Suppose, the insured person meets with an another accident during the same year and now his hospitalisation expense is Rs. 4 lakh. However, the insurer will not pay him Rs. 4 lakh but he can claim up to Rs. 2 lakh. (Top up policy less Base policy = Coverage amount; Rs. 5 lakh - Rs. 3 lakh = Rs. 2 lakh). The insured person can claim up to Rs. 2 lakh as he has already used his base policy in the first accident during the year.
Thus, a top-up plan generally covers only single incidence hospitalisation. That is, if your hospital bill exceeds the deductible during single hospitalisation, only then can the top-up plan be used. The insurer will not be liable for any payment unless the medical expenses exceed the deductible.
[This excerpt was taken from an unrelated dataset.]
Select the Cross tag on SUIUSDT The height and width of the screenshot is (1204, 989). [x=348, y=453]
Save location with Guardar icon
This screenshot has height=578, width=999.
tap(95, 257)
A top up policy is very beneficial for policyholders since it is 20%-30% cheaper than a fresh mediclaim policy. It is advisable to buy a top-up plan only when you want to increase your coverage from your existing mediclaim coverage such that you can avail benefits from both plans.
This plan is crafted to provide additional coverage in the event of prolonged illness or a major accident. The family includes self, spouse, dependent children and dependent parents. You can buy one year or two years policy option for individual & family floater. Top up plans also provide you tax benefit under Section 80D of the Income-tax Act, 1961.